Risk Factors for Acute Kidney Injury in Septic Patients Presenting to Institute of Kidney Diseases (IKD) Peshawar
DOI:
https://doi.org/10.70749/ijbr.v3i8.2208Keywords:
Sepsis, Acute Kidney Injury, KDIGO, Dialysis, Tertiary Hospital, Pakistan, Nephrotoxic Drugs, Public Sector, ICU PatientsAbstract
Background: Acute kidney injury (AKI) frequently develops in patients with sepsis and is recognized as a major factor increasing the risk of poor clinical outcomes. Despite extensive global research, there remains a lack of institutional data from public-sector nephrology centers in Pakistan, particularly in regions like Peshawar. Limited diagnostic resources, late presentations, and inadequate sepsis management protocols often contribute to renal injury in such settings. This study investigates the factors associated with AKI in patients hospitalized with sepsis at the Institute of Kidney Diseases (IKD), Peshawar. Methodology: The descriptive cross-sectional study included 142 adult patients with sepsis admitted to Institute of Kidney Diseases (IKD), Peshawar, during January to June, 2025. Information was collected through clinical records using a structured checklist, including demographic variables, comorbid conditions, sepsis sources, treatment modalities, and laboratory indicators.
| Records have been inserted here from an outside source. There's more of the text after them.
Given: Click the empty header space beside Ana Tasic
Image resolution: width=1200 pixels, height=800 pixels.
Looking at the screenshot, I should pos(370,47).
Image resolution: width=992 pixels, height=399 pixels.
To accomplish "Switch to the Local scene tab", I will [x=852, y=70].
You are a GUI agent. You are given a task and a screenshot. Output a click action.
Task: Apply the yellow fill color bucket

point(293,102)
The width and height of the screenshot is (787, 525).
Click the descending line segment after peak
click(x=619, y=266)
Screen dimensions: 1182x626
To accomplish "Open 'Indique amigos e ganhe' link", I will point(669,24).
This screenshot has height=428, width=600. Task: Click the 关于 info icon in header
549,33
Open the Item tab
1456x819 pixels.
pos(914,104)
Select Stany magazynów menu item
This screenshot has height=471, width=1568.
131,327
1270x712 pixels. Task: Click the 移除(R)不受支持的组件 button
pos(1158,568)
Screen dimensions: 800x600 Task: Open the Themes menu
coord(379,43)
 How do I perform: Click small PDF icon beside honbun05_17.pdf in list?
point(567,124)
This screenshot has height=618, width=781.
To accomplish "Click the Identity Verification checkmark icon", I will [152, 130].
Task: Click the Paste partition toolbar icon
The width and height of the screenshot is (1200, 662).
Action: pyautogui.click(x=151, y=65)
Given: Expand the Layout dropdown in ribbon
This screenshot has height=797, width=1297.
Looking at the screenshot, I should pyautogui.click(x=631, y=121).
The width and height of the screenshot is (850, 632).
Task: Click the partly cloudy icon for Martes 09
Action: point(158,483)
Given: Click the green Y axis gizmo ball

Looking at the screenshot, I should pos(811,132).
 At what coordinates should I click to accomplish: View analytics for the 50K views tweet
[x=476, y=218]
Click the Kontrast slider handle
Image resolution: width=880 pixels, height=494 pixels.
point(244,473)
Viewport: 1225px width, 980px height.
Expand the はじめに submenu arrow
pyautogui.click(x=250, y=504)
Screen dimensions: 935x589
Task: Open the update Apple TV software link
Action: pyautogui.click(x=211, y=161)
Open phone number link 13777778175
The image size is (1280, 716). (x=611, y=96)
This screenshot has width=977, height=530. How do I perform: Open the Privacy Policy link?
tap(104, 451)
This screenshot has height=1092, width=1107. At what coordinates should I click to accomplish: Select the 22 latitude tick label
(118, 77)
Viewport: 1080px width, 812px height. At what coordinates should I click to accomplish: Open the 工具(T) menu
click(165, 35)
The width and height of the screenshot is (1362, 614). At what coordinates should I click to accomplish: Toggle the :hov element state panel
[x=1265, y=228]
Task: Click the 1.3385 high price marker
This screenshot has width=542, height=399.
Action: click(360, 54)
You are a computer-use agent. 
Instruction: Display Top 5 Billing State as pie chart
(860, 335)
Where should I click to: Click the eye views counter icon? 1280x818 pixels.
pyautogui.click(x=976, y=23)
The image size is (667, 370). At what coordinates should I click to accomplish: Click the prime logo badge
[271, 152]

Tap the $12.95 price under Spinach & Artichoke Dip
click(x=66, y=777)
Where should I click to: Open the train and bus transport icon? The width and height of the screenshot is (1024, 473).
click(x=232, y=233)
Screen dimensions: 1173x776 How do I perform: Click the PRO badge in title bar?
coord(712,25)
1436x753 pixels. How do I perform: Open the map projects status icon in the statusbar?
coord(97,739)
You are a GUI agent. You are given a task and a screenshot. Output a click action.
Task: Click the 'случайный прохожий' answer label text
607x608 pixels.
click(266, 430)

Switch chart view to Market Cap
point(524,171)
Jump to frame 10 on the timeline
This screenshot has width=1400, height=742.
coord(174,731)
AKI was identified using KDIGO criteria. Data analysis was performed using SPSS version 25, with significance set at p<0.05. Results: Among the study population, 35.2% developed AKI, and nearly one in four of those required dialysis. The average patient age was 49.13 years, and males constituted 73.2% of the sample. Common comorbidities included hypertension (59.2%) and diabetes (31%). Urinary tract infections were the leading cause of sepsis (59.2%), followed by respiratory and abdominal sources. Use of nephrotoxic drugs such as NSAIDs (23.2%) and IV contrast (21.8%) was frequently reported. Only 1.4% of patients received antibiotics later than three hours after admission. The mortality rate in this cohort was 14.1%. Conclusion: The study confirms that AKI is a common complication among septic patients in this setting, influenced by both clinical and therapeutic factors. Prompt sepsis management, cautious use of potentially harmful medications, and proactive renal monitoring are essential strategies to improve survival and reduce the need for dialysis in similar patient populations.